§ **Input records**:
= Beginning of Section =
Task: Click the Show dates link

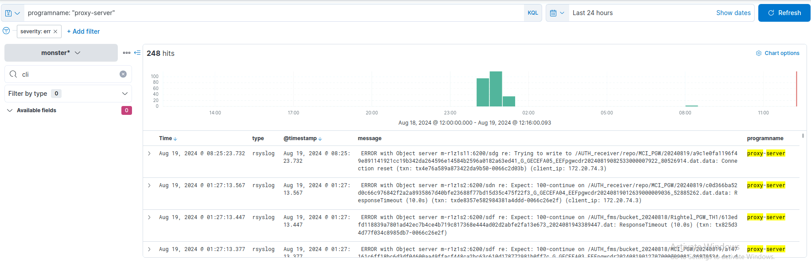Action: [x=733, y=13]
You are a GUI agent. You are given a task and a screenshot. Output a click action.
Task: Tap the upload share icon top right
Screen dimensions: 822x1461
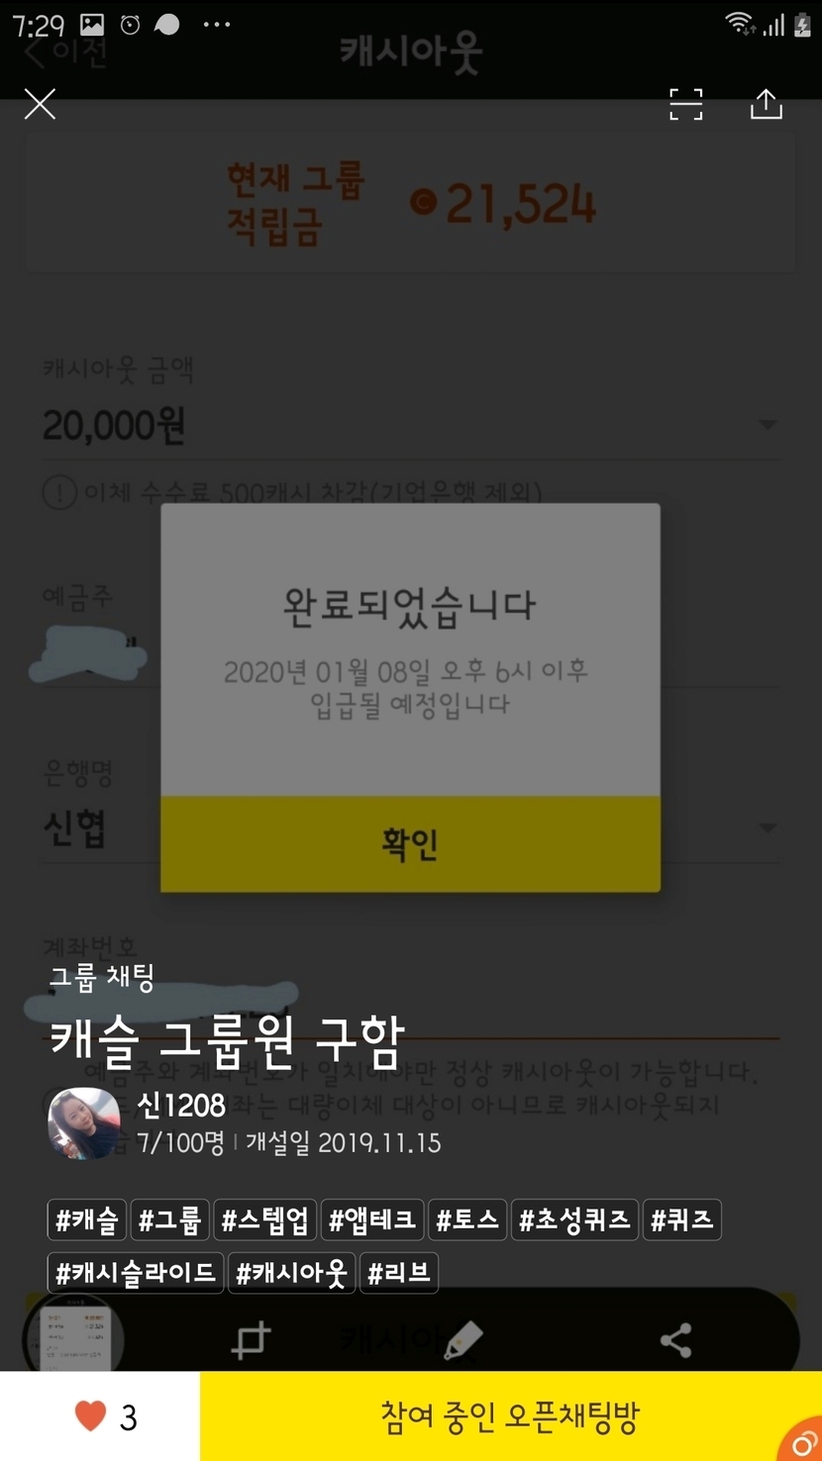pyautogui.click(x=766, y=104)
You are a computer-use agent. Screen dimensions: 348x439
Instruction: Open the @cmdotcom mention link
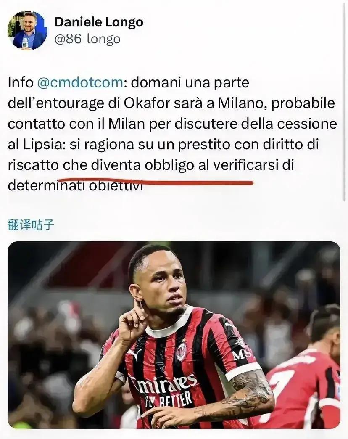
= End of Section =
§ **Task details**:
Once the line containing "You are a computer-use" has been found, write out exactly that line and each one after it through the end of the data, leaving out every picture.

§ **Answer for this exercise**:
You are a computer-use agent. Screen dimensions: 348x439
Instruction: Open the @cmdotcom mention link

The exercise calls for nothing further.